11 commentaires sur “A la recherche du moi perdu …

  1. « C’est la vie à lire » : entièrement d’accord avec toi pour le premier tome, pour le second en revanche, je trouve qu’il part un peu voire beaucoup de tous les côtés … je l’ai moins aimé que le premier.

  2. Je suis un peu comme Leiloona. j’ai beaucoup aimé le premier tome mais beaucoup moins le deuxième, dont plusieurs éléments m’ont un peu énervée…

  3. J’ai aussi adoré ces 2 bouquins que j’ai lus il y a quelques mois. La vie, c’est exactement ça, et comme toi j’aime la vraisemblance des histoires. Certains personnages me rappelaient des proches – notamment Joséphine, qui paraît « faible » aux yeux de tous, qui paraît écrasée par sa soeur, que tout le monde a envie de protéger ou d’écraser encore plus, alors que pour moi au final c’est elle la plus forte, c’est elle qui va à chaque fois se relever, un peu un phénix quoi ;), qui va jamais lâcher. Ceux qui paraissent forts vont se casser la figure car au final c’est eux les faibles qui cachent leur faiblesse derrière un masque, comme Iris que personnellement j’ai détesté – normal c’est la méchante ! Mais je trouve qu’elle mérite totalement son malheur, elle l’a bien cherché, et ses idéaux sont à côté de la plaque, elle passe à côté de l’essentiel pour des faux-semblants… enfin je n’ai aucune pitié pour ce genre de personnes, peut-être que je n’ai pas de coeur ??
    Mais bon, tout ça pour dire que j’ai beaucoup aimé !

  4. A lire ton billet, j’ai très envie de courir au magasin pour aller les acheter!!!!
    je les notes sur ma liste!
    bonne soirée 😉

  5. Le premier est dans ma PAL depuis quelques semaines ( tu vois tu n’es pas la seule à le lire après tout le monde). Ton article me donne envie de le faire remonter de quelques places!

  6. J’avais adoré le tome 1, moins aimé le tome deux (cf mon billet). Je trouve que tu analyse très bien le personnage d’Iris.
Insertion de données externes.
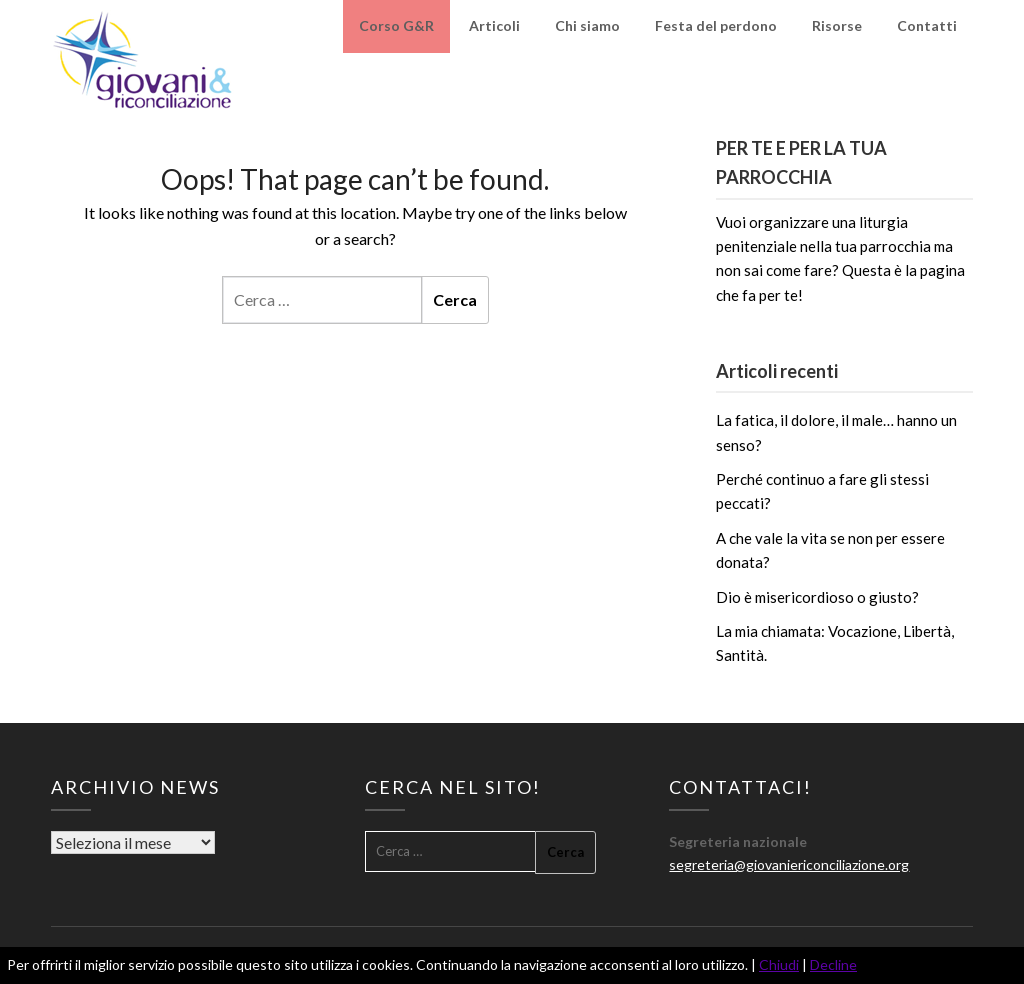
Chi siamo (587, 25)
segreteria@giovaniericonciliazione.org (789, 864)
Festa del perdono (716, 25)
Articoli (494, 25)
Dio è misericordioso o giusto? (817, 597)
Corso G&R (396, 25)
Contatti (927, 25)
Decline (833, 964)
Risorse (837, 25)
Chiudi (779, 964)
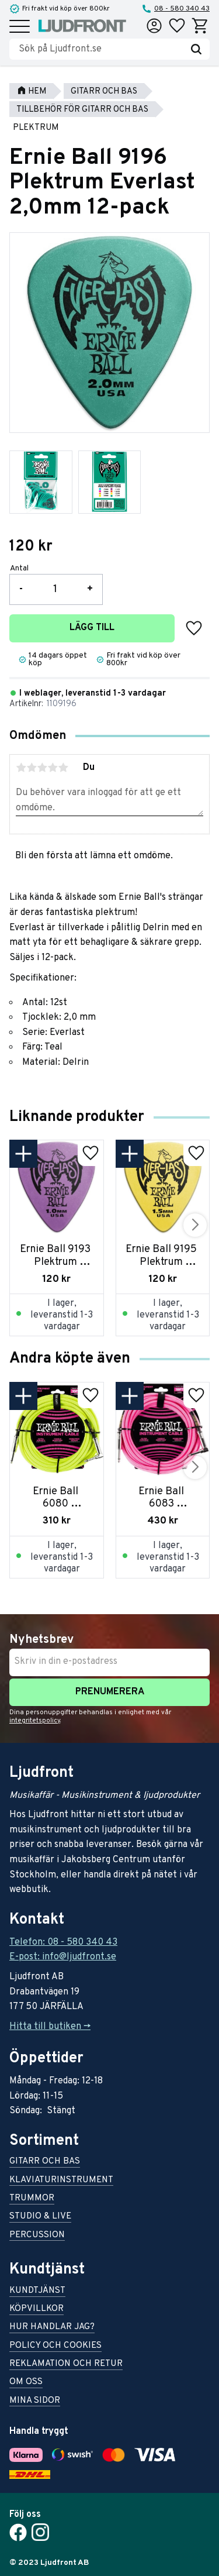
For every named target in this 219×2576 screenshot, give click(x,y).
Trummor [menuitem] (31, 2199)
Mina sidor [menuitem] (34, 2401)
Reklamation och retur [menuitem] (66, 2364)
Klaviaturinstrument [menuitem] (61, 2181)
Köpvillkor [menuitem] (36, 2309)
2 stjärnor (31, 767)
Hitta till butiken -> (50, 2026)
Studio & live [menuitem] (40, 2217)
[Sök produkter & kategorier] (101, 49)
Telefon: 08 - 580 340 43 (63, 1942)
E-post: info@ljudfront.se (62, 1957)
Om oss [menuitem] (26, 2383)
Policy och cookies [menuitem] (55, 2346)
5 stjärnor (63, 767)
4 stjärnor (52, 767)
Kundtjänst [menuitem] (37, 2291)
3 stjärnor (42, 767)
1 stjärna (21, 767)
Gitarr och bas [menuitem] (44, 2162)
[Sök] (196, 49)
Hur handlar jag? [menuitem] (52, 2328)
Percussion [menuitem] (37, 2236)
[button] (19, 27)
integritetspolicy (34, 1721)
Moi c’est le personnage d’Hortense que je préfère!

  7. J’ai lu et bien aimé la première partie, mais je ne suis pas sûre d’avoir envie de lire la seconde. Vers la fin du livre je trouvais que ça commencé à partir un peu dans du n’importe quoi et j’ai peu que le deuxième partie ne me plaise pas du tout.